Quel malin ce pierre, quel magnétisme, et ces yeux, pensait Magalie...le regard perdu dans le vague!

  • Oh là, là ! pesta Fionna, ce n’est même pas une vraie bouteille, d'un vrai naufragé !

Magalie, se pinça les lèvres pour ne pas rire. La déception de la petite était trop évidente pour être moquée. Elle prétexta une envie pressante d'aller aux toilettes pour se débarrasser d'elle, il était l'heure de fermer la médiathèque, de plus, sa mère devait certainement la chercher partout.

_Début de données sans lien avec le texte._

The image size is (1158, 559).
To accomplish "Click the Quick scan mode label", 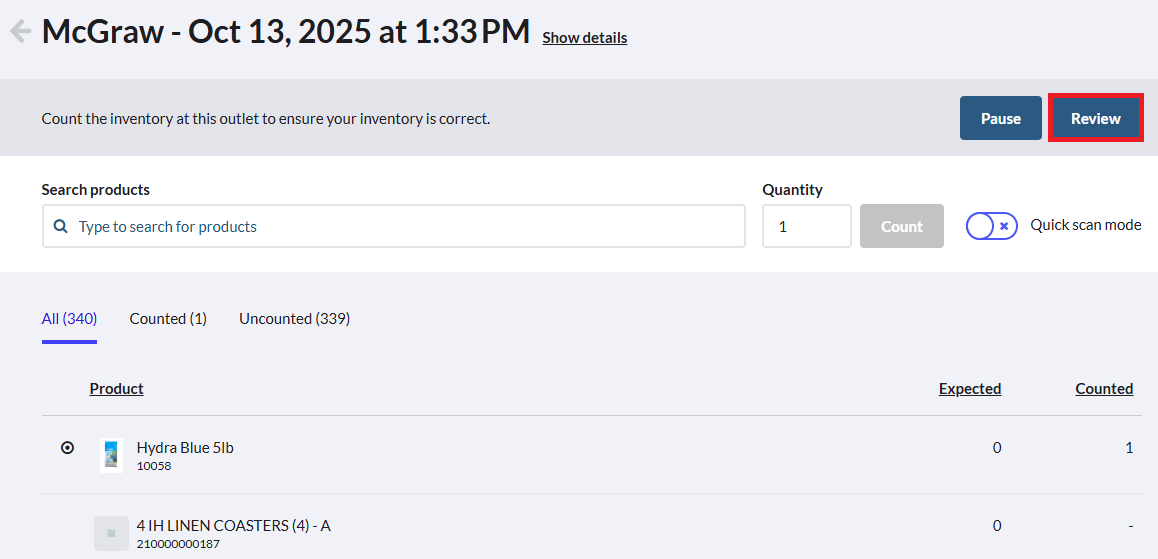I will tap(1086, 225).
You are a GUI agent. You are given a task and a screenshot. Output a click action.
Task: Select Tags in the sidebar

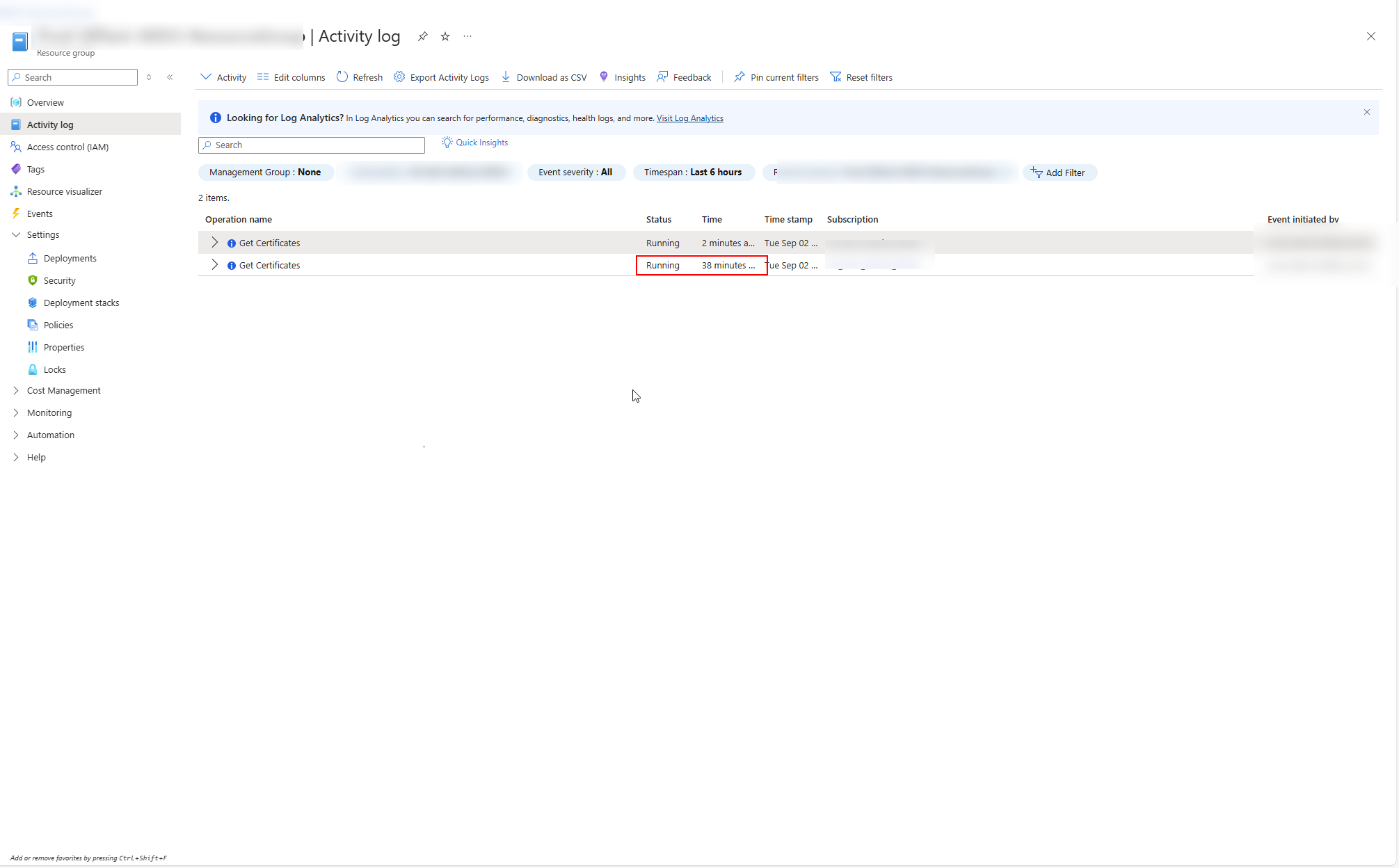pyautogui.click(x=35, y=169)
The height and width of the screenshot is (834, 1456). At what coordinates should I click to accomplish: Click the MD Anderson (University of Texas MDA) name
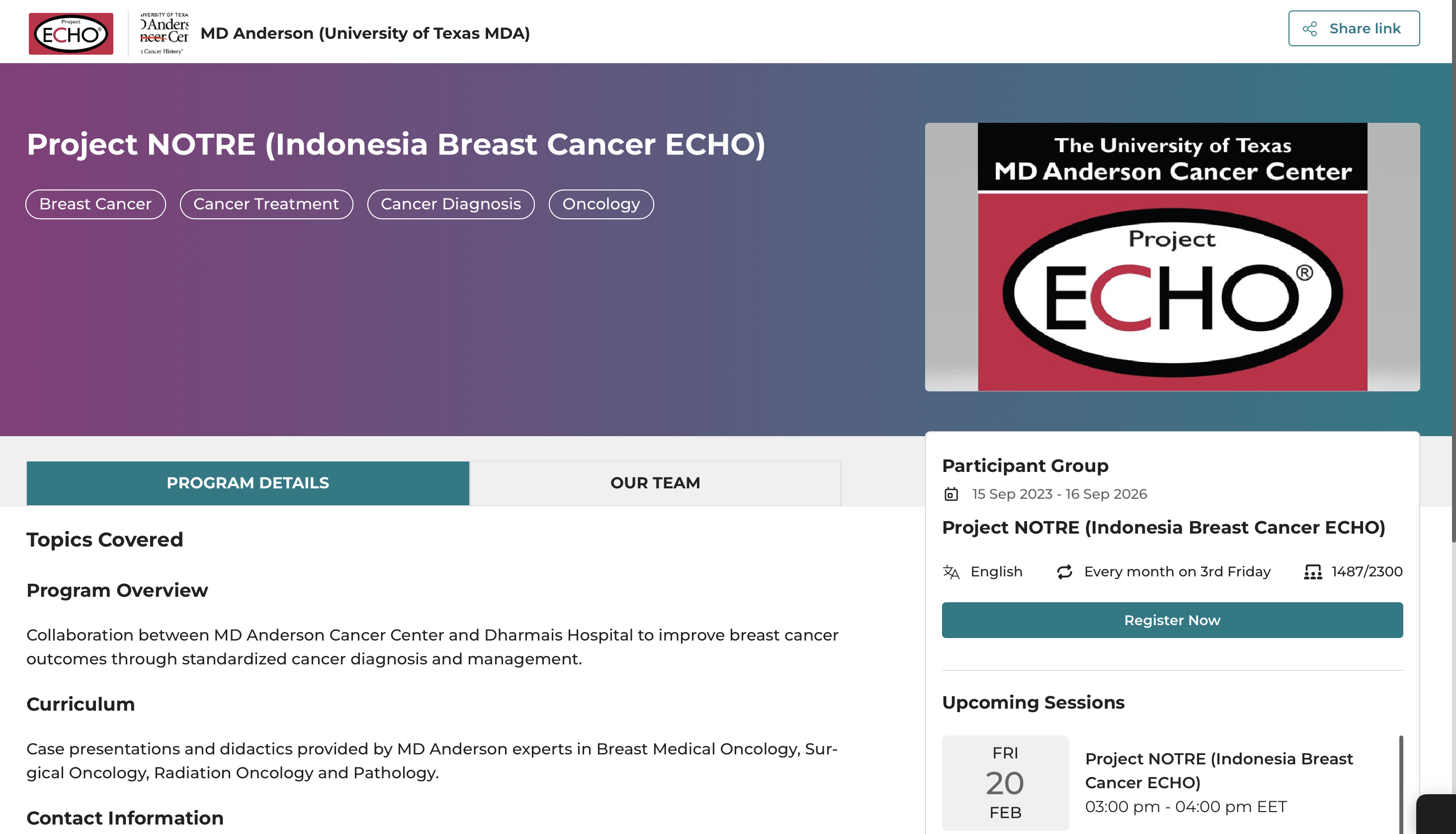click(365, 33)
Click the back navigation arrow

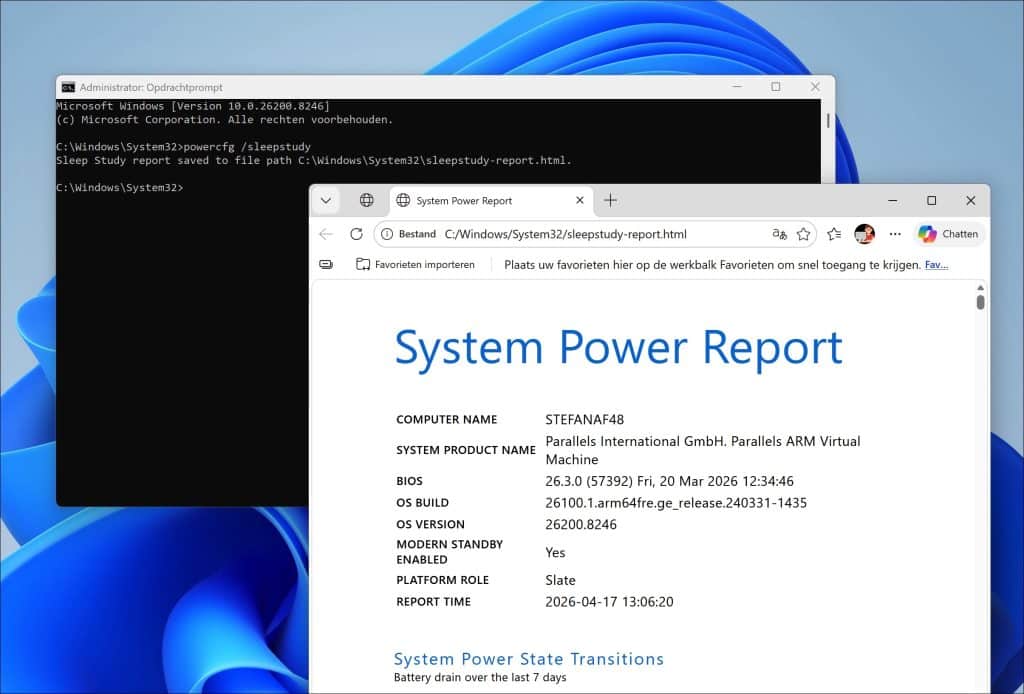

Justement, tiens quand on pense au loup, on en voit la queue. Morgane venait de rentrer dans la pièce. Elle interpella la jeune lectrice;

  • Ah ? te voilà, ma coquine, je te cherche partout, je commençais à m'inquiéter !
  • Oui maman, je ne le ferais plus... minauda la gamine.
  • Bon, il va falloir te faire belle, on sort ce soir ! Pierre, le nouveau gardien de phare nous a invités.
  • Dis maman, tu vas te faire belle ?
  • Oui ma fille, je mettrai ma petite robe rouge qui plait tant aux garçons !

Magalie qui venait tout juste de sortir des toilettes, salua la mère et la fille tout en cachant le faux parchemin qu'elle avait aussi trouvé ce matin sur la plage en faisant son footing, elle aussi mettra sa petite robe mauve, celle qui plaisait tant à Jean, avant qu'il ne quitte l'ile où il étouffait.